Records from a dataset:
*** Begin section ***

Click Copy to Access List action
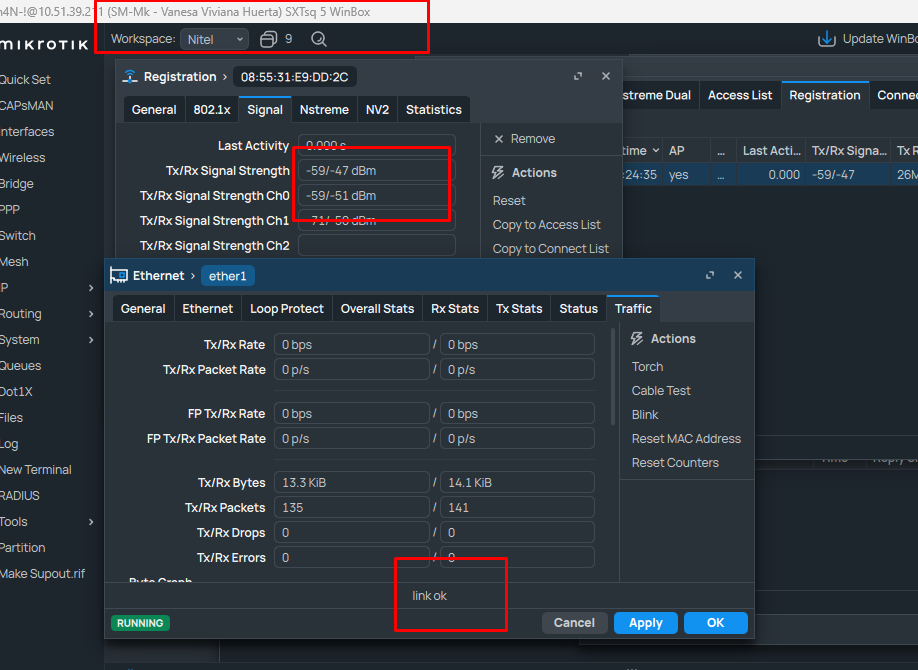 pyautogui.click(x=546, y=225)

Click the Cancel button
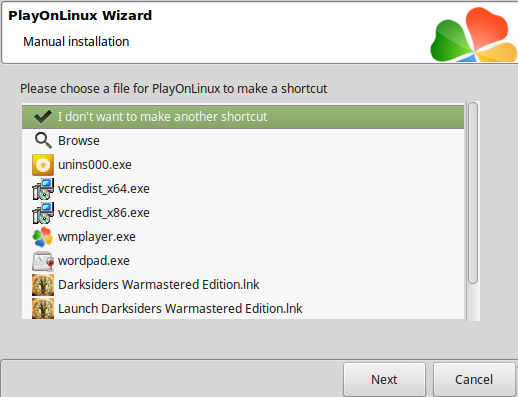click(x=474, y=379)
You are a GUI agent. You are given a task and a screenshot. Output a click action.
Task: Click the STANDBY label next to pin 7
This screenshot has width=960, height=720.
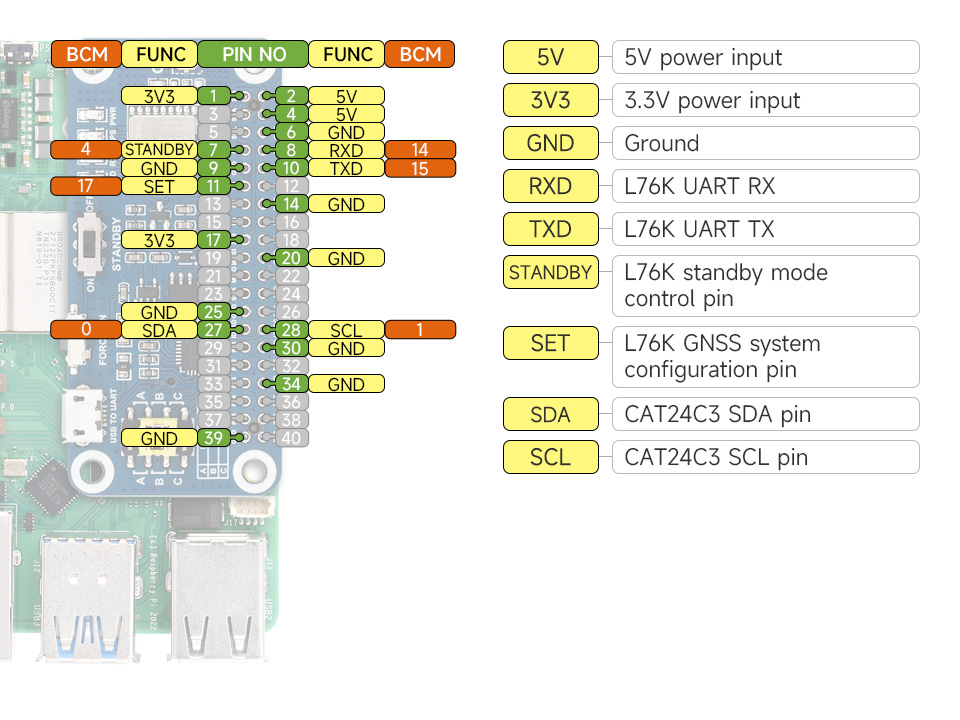[x=160, y=150]
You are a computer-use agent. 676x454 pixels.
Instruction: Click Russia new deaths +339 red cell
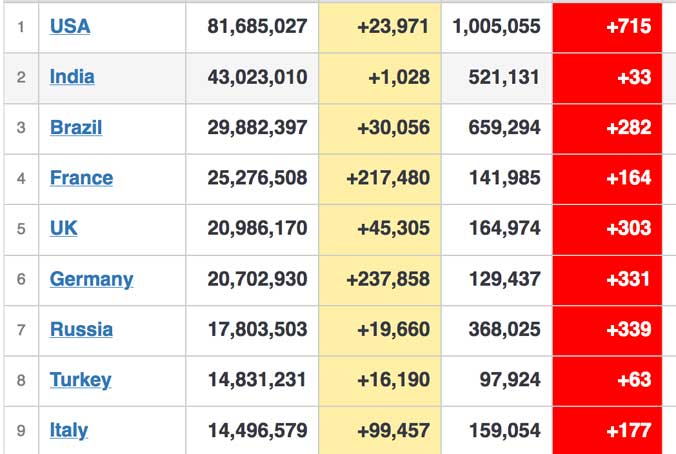(x=607, y=331)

*** End section ***

• Your objective
Could you set down every entry above exactly as it stands, with no images?

• Solution for this problem
Click Copy to Access List action
 pyautogui.click(x=546, y=225)

Click the Cancel button
click(x=474, y=379)
You are a GUI agent. You are given a task and a screenshot. Output a click action.
Task: Click the STANDBY label next to pin 7
This screenshot has width=960, height=720.
[x=160, y=150]
You are a computer-use agent. 676x454 pixels.
Instruction: Click Russia new deaths +339 red cell
(x=607, y=331)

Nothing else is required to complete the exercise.